▶ **Records provided**:
-.-.-

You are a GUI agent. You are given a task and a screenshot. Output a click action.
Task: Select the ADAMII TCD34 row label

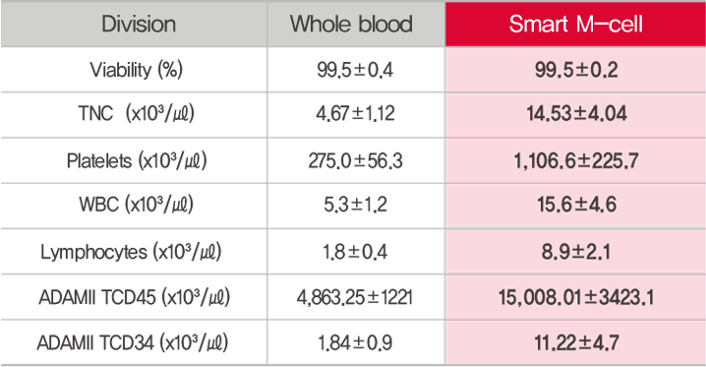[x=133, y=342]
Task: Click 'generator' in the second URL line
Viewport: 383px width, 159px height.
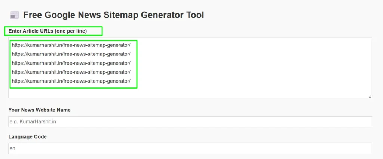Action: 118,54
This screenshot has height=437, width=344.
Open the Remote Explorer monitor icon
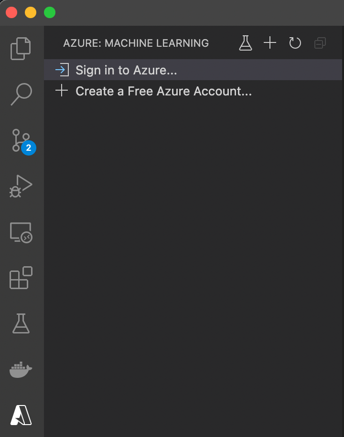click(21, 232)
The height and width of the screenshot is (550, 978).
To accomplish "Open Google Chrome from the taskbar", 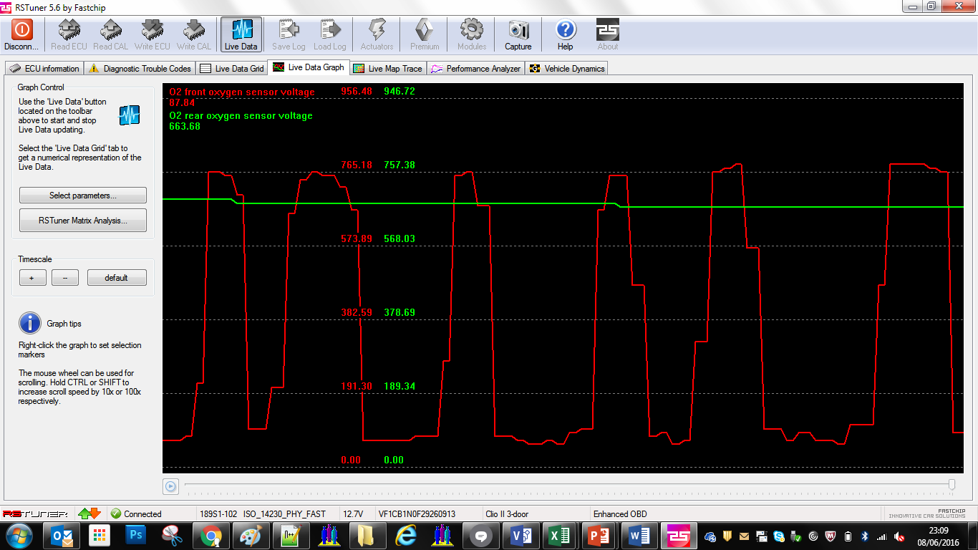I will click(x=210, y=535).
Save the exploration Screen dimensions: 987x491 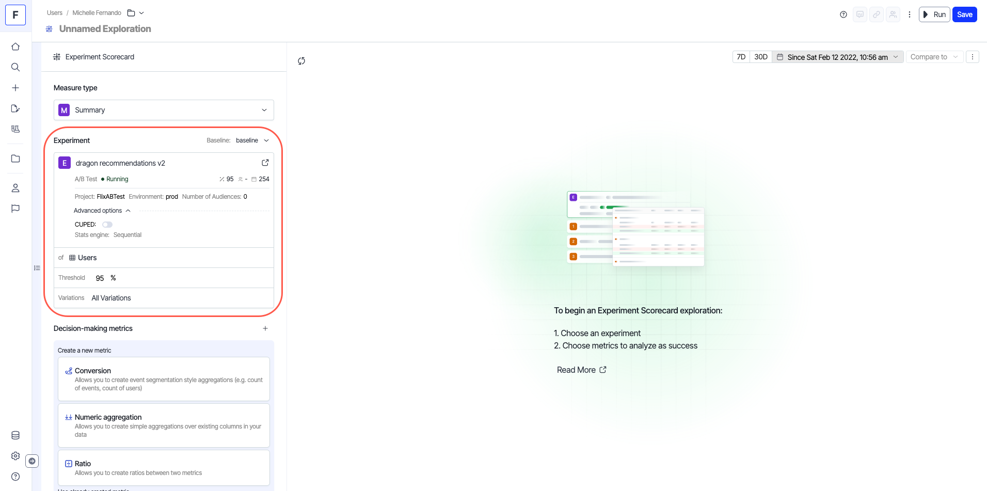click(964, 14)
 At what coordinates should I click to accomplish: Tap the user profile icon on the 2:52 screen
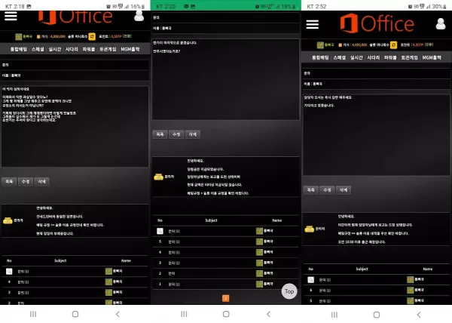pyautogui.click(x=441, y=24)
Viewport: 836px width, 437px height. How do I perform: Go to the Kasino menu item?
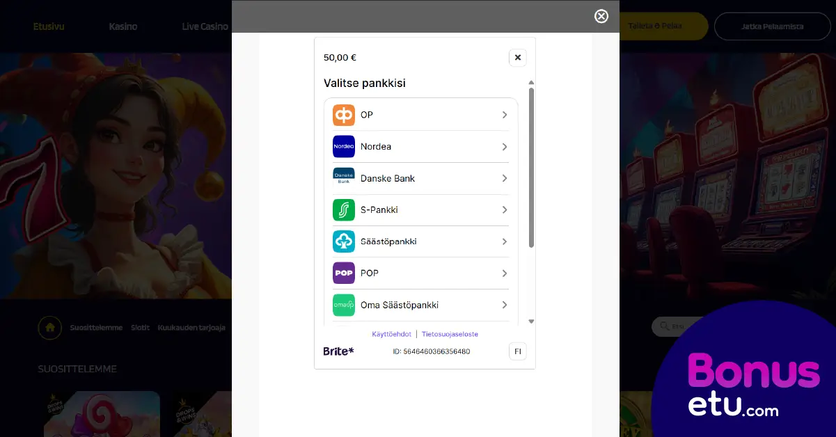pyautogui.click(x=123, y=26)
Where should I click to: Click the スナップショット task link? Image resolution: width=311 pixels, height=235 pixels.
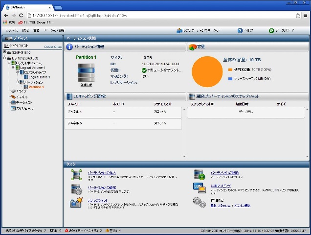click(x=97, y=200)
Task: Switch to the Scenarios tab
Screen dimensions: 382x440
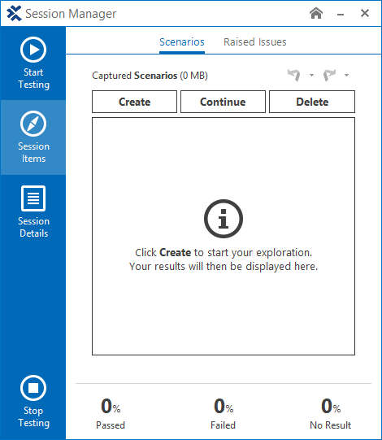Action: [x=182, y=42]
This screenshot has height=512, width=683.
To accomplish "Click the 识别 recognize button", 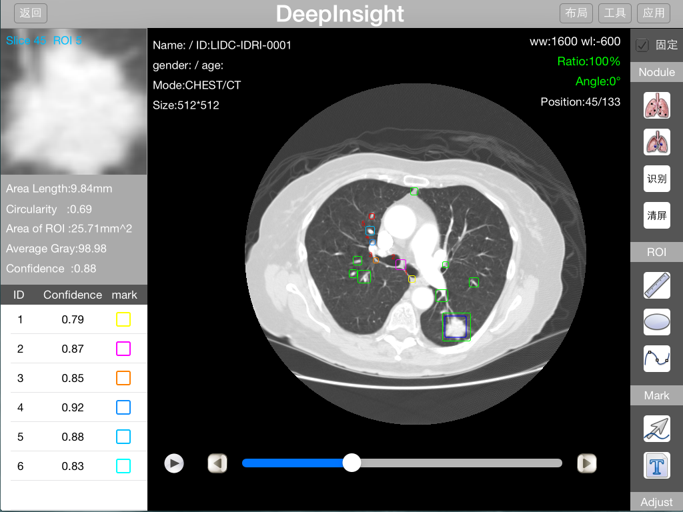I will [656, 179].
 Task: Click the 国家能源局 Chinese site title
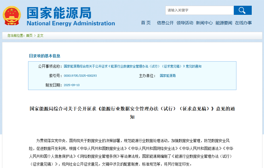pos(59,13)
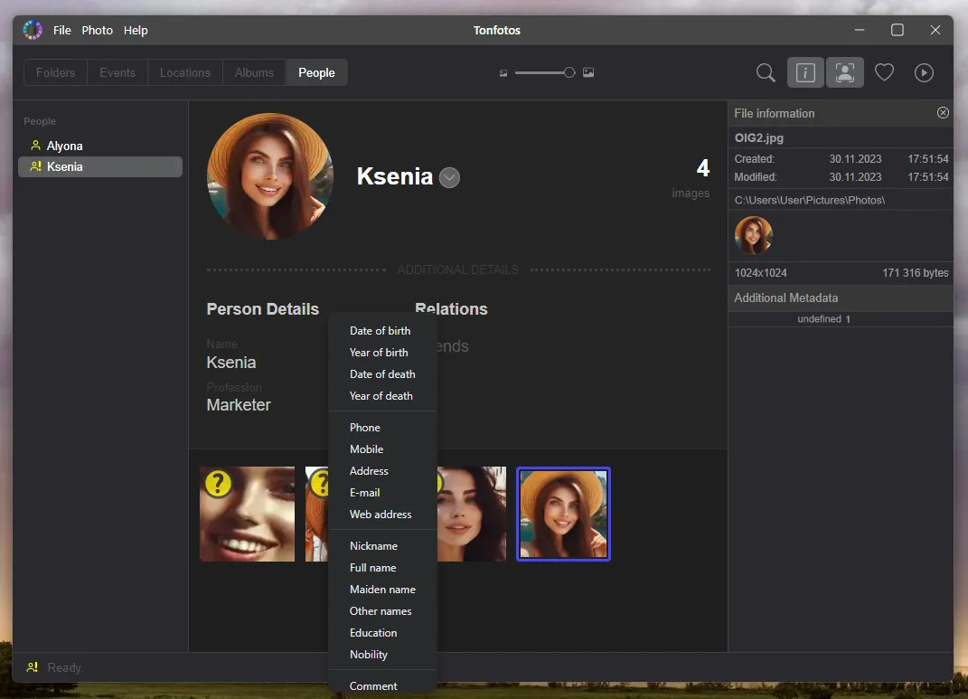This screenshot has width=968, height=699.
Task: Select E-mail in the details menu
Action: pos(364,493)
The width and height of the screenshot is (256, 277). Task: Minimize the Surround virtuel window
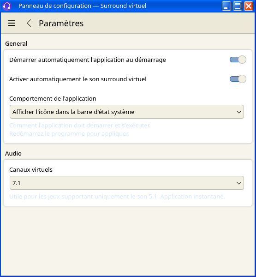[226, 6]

-.-.-

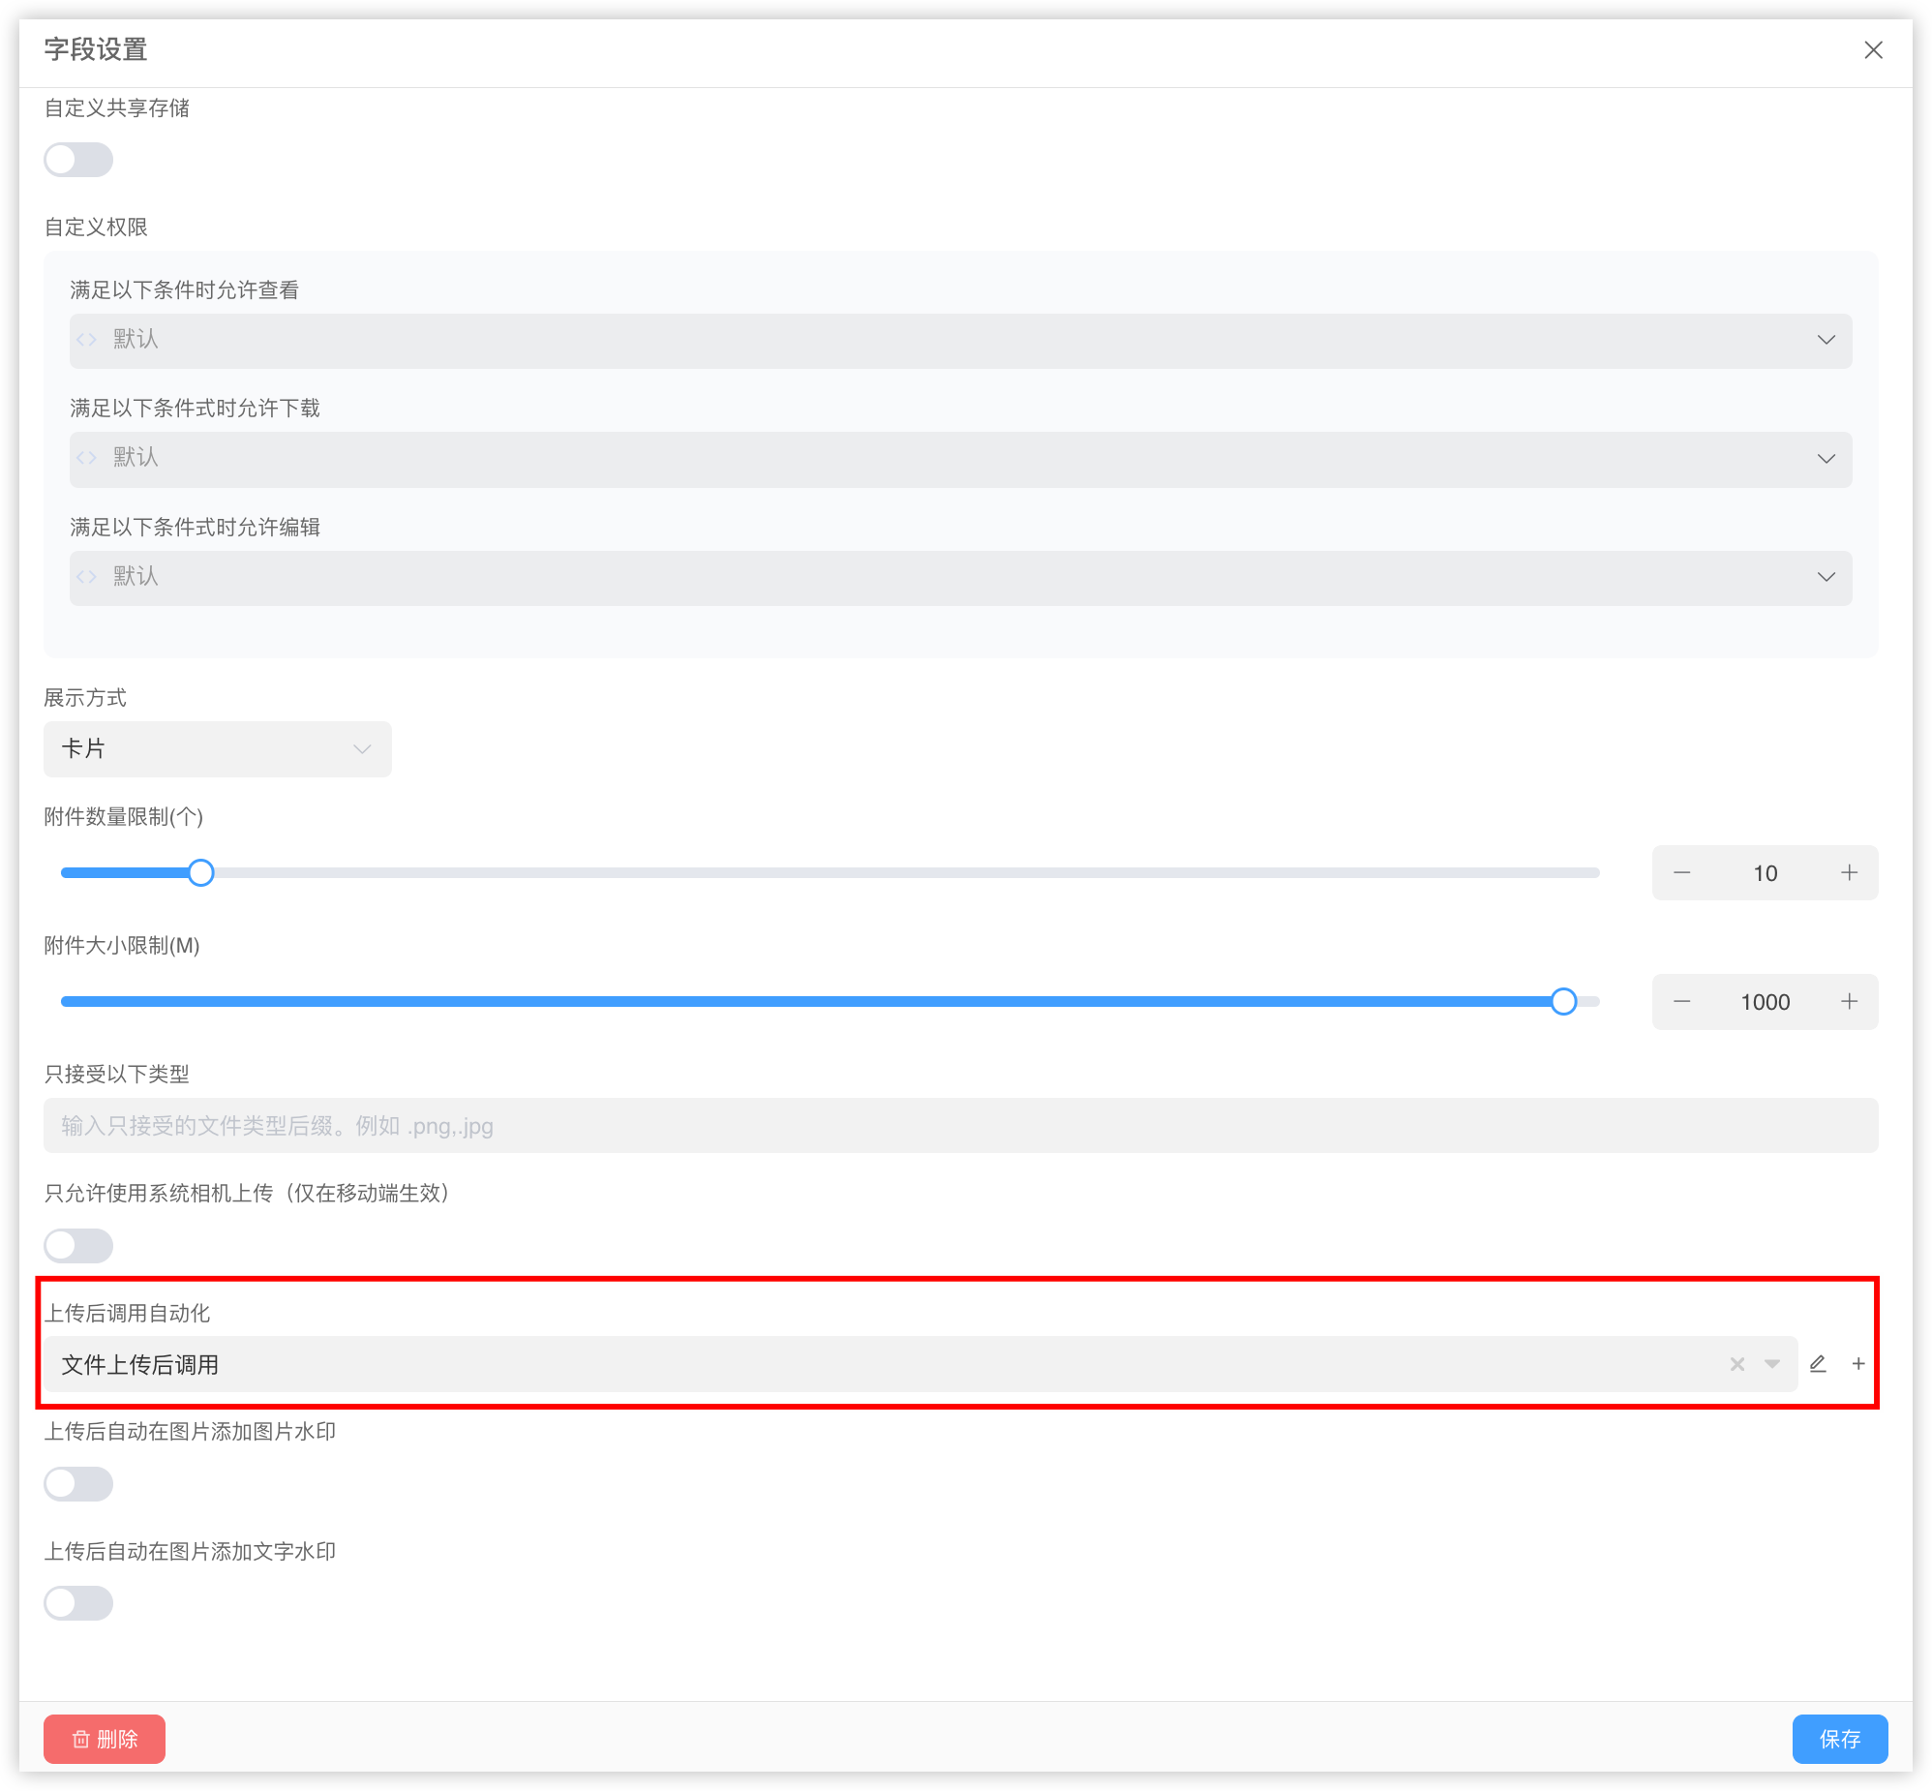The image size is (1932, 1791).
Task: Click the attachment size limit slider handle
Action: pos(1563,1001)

-.-.-

▶ **Directions for this task**: Going by the entries above, repeat exactly the lines that start at the line with "At what coordinates" and go on through the line with "Task: Switch to the Scenarios tab". Pictures are not part of the copy.

▶ **Answer box**:
 At what coordinates should I click to accomplish: Tap the user profile icon on the 2:52 screen
pyautogui.click(x=441, y=24)
Viewport: 836px width, 437px height. How do I perform: Go to the Kasino menu item?
pyautogui.click(x=123, y=26)
Where should I click to: Click the スナップショット task link? Image resolution: width=311 pixels, height=235 pixels.
click(x=97, y=200)
Task: Switch to the Scenarios tab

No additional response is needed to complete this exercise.